= TASKS TO CARRY OUT =
1) Revise the passage about JHUISI from the part starting at "Most of the" and ending at "unaffiliated with JHU.", putting "Applied Physics Laboratory" in place of "Applied Physics Lab".
2) Name every project that the passage about JHUISI attributes to the Systems Research Lab.

JHUISI (prounounced "juicy") is the Johns Hopkins University Information Security Institute. It does research into computer security, cryptography, and security policy and law, with an emphasis on (hopefully) practical results. It was founded by Gerald M. Masson, former chair of the CS department at Hopkins, in 2000. It is currently based in the Wyman Park medical building, just east of the main Hopkins campus in Baltimore.

Most of the staff are part of the Computer Science or Mathematical Science departments of the university, or the Applied Physics Lab in nearby Laurel, but there are also a number of people working for JHUISI who are otherwise unaffiliated with JHU.

A sub-organization of JHUISI is the Systems Research Lab (SRL), run by Jonathon Shapiro. Work there includes OpenCM (a secure CVS replacement), and EROS, the Extremly Reliable Operating System. There is also a project, PA-RAID (prounounced parade), which is a strange RAID system that I don't understand at all.

= SUPPLIED MATERIAL =
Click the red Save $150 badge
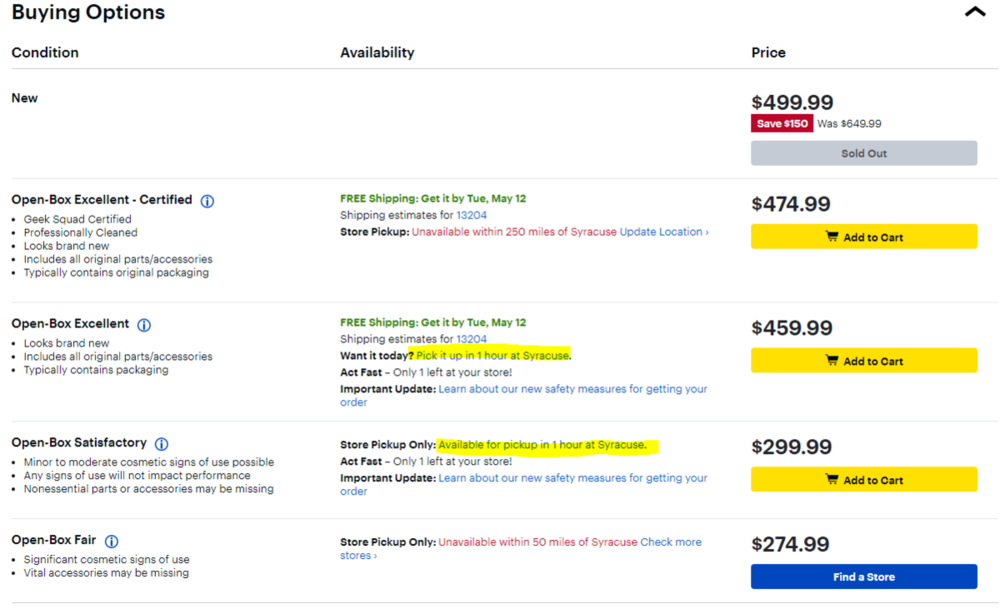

---

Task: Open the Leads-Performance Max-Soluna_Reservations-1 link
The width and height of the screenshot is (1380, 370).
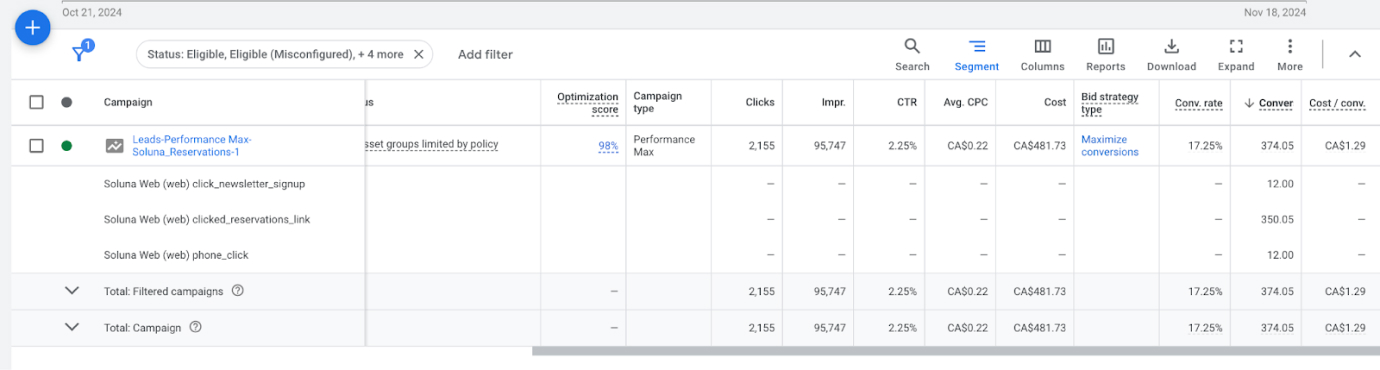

--

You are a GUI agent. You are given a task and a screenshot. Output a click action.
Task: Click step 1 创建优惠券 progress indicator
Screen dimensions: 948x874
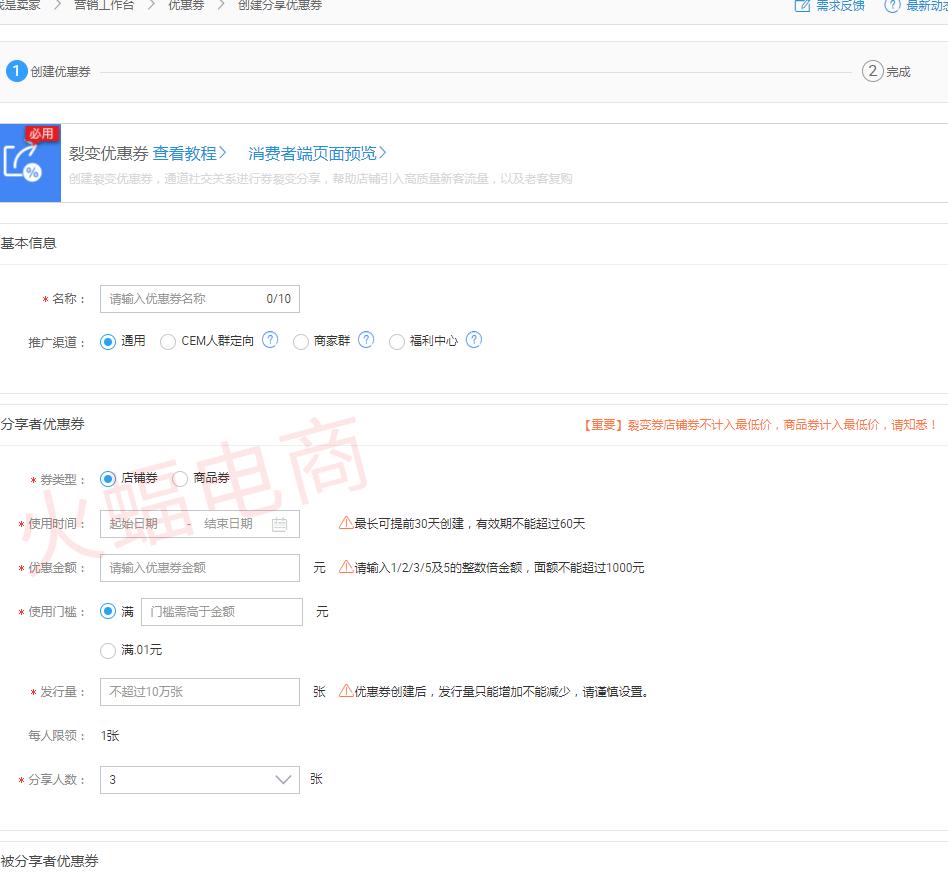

= RESPONSES BY ITEM NUMBER =
1)
Most of the staff are part of the Computer Science or Mathematical Science departments of the university, or the Applied Physics Laboratory in nearby Laurel, but there are also a number of people working for JHUISI who are otherwise unaffiliated with JHU.

2) OpenCM, EROS, PA-RAID